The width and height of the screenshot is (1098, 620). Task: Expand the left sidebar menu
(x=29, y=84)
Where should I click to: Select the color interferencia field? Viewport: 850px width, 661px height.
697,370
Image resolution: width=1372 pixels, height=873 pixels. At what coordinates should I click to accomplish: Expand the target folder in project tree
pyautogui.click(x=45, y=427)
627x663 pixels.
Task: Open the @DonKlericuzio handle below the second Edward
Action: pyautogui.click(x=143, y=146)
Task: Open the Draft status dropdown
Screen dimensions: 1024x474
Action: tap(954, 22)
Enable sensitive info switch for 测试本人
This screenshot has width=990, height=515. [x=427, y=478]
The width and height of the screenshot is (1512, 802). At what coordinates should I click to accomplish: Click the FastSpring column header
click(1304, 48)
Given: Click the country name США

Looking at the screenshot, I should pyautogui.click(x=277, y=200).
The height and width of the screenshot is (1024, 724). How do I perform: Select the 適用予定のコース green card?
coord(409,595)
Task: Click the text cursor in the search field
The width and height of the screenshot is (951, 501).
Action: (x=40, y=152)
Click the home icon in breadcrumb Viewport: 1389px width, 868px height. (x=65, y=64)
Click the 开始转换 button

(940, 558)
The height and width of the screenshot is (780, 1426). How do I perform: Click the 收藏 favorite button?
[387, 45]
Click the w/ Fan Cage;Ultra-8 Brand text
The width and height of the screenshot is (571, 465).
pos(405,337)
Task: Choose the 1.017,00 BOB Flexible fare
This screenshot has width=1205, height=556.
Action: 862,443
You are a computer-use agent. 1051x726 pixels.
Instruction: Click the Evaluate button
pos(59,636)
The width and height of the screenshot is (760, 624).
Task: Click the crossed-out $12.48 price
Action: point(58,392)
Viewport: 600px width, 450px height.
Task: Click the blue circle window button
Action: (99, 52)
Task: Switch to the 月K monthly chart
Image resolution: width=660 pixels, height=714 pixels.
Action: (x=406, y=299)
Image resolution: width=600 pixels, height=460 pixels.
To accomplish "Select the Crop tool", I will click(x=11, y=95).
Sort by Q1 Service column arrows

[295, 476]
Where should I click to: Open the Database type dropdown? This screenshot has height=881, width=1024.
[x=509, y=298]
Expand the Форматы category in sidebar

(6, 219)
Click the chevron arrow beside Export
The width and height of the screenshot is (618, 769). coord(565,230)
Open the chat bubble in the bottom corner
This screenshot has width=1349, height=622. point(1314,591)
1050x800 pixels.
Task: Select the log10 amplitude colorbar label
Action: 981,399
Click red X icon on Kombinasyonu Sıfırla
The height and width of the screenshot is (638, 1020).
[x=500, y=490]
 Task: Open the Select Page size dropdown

**Exercise details:** Note every line of the records that holds the word "text", and copy it.

**Exercise answer:**
Task: Click the text cursor in the search field
Click the w/ Fan Cage;Ultra-8 Brand text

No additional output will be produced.